- [Text provided]:

So why has it made such a big deal about achieving a fiscal surplus - as it has, on schedule, the first since 2008 - and on meeting its target of reducing its net debt to 20 per cent of gross domestic product by 2020?
When asked on Wednesday what the merit was in running surpluses at this stage in the cycle, rather than providing some fiscal stimulus, Finance Minister Bill English said: "The merit in running this particular surplus is that it is a long way better than an $18 billion deficit".
That was a reference to the earthquake- and recession-swollen hole in the Government's accounts when it set the target four years ago.
"The point target was all about getting out of a hole in our books and the potential to get into a pretty nasty cycle of large deficits and debt which would be difficult to break out of," said English.
The surplus target had compelled the public service to focus on doing more with less and identifying the drivers of demand for public spending - the "social investment" approach English has made the hallmark of his stewardship.
"Now we are at this point and have got out of that hole, we have to look ahead at the kind of parameters that make sense in the kind of world we find ourselves in," he said. "Some are advocating that if growth is going to be low there should be more stimulus. "Certainly, in the past we would not have had that flexibility. We want to make sure that as we reframe our fiscal target, we take account of the kind of issues you raise."

- [Recorded information]:

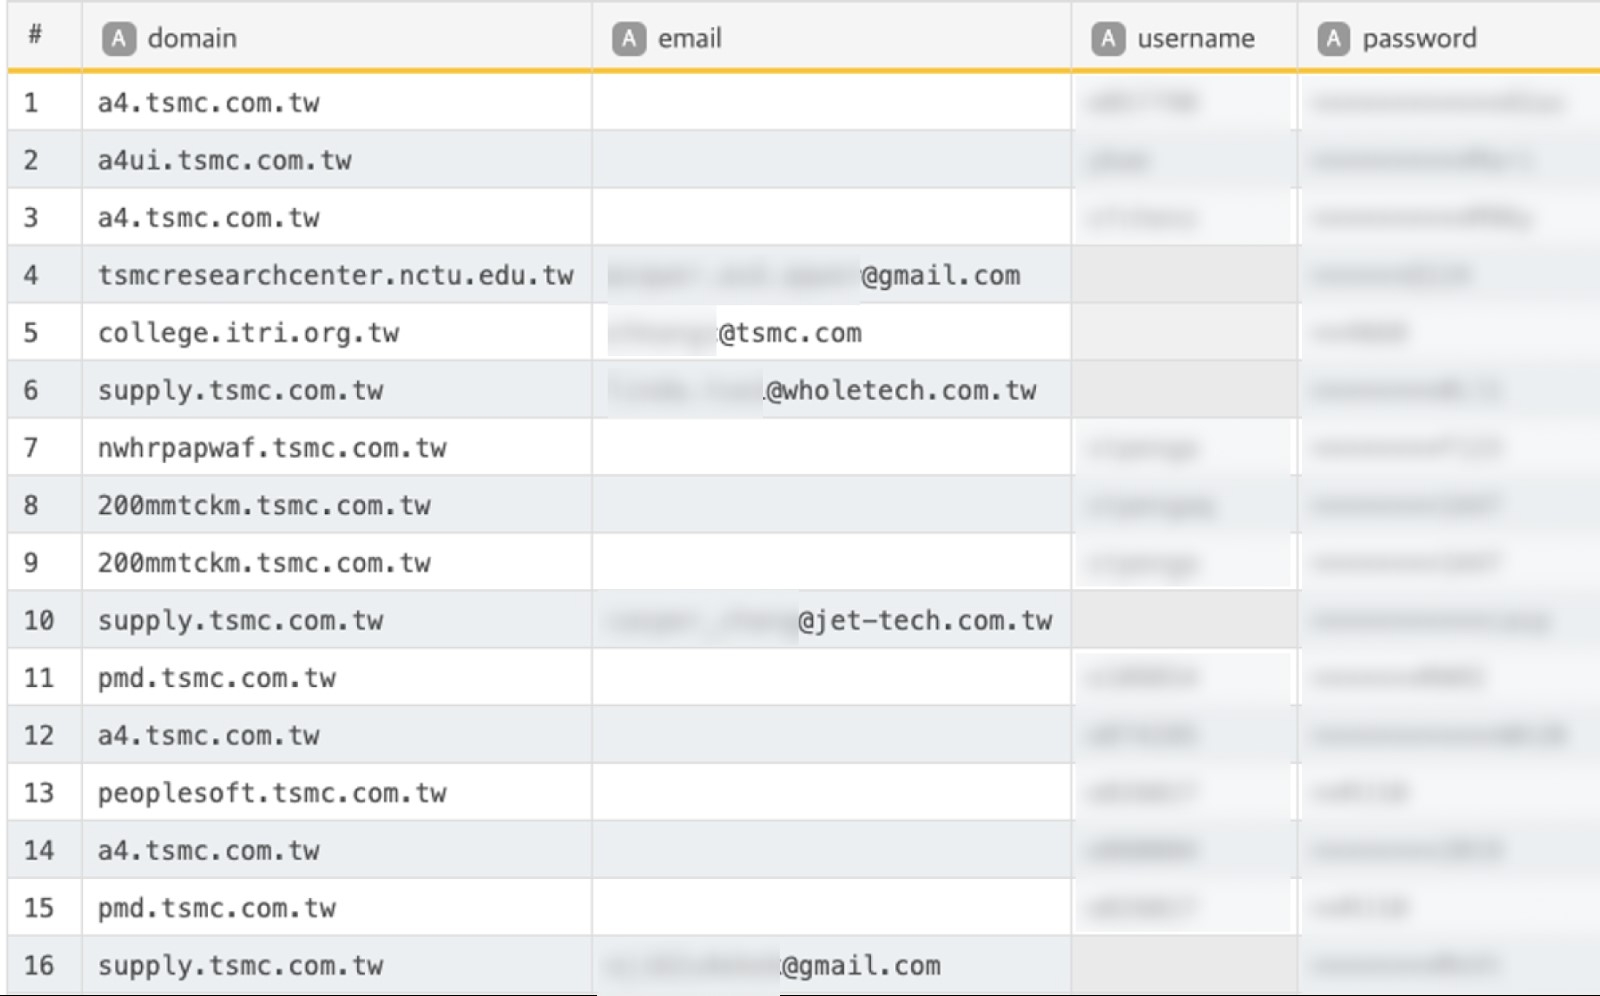Image resolution: width=1600 pixels, height=996 pixels.
Task: Click the text-type icon beside email header
Action: [628, 39]
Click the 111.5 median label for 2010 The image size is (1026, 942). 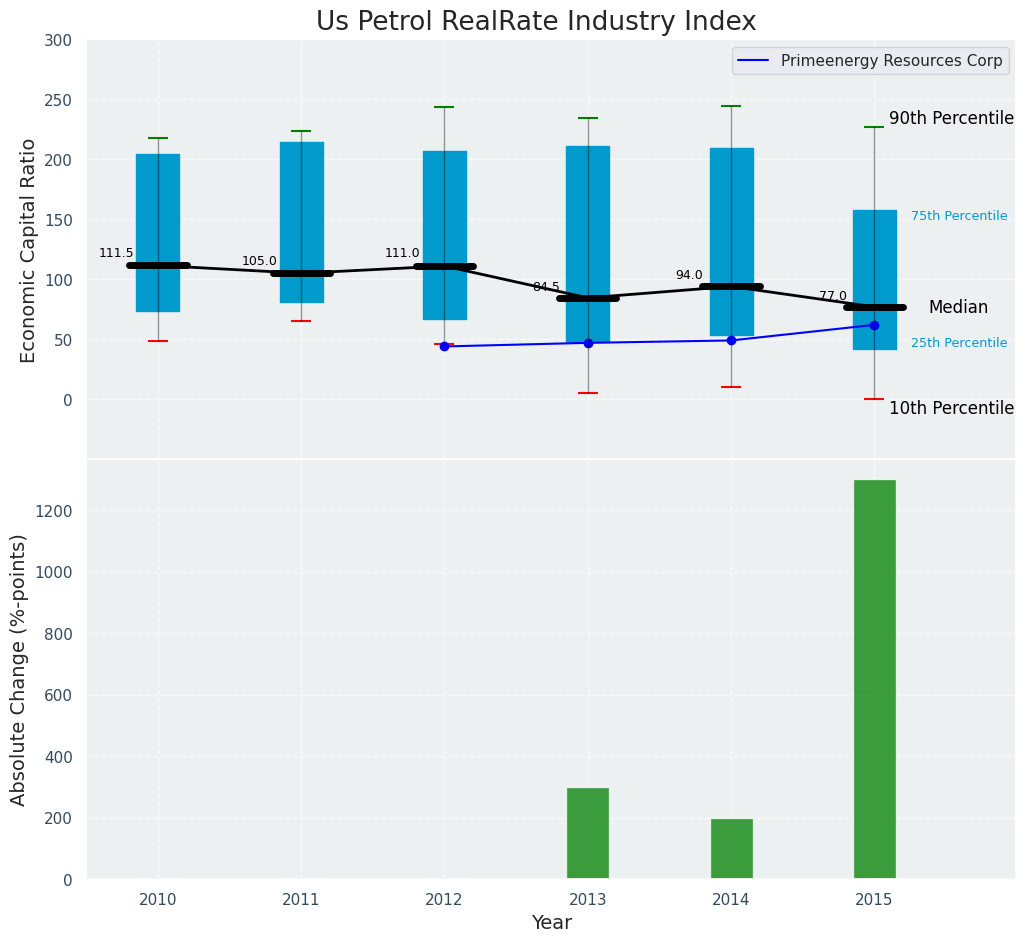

- [Problem 1]:
Reproduce the passage of the fiscal surplus article that begins at the words "When asked on" and stops after "four years ago.".
- [Problem 2]:
Translate this sentence from the fiscal surplus article into Spanish: "That was a reference to the earthquake- and recession-swollen hole in the Government's accounts when it set the target four years ago."
The listing plays no part in what is asked here.

- [Task solution 1]:
When asked on Wednesday what the merit was in running surpluses at this stage in the cycle, rather than providing some fiscal stimulus, Finance Minister Bill English said: "The merit in running this particular surplus is that it is a long way better than an $18 billion deficit".
That was a reference to the earthquake- and recession-swollen hole in the Government's accounts when it set the target four years ago.

- [Task solution 2]:
Eso era una referencia al agujero en las cuentas del Gobierno, agrandado por el terremoto y la recesión, cuando fijó el objetivo hace cuatro años.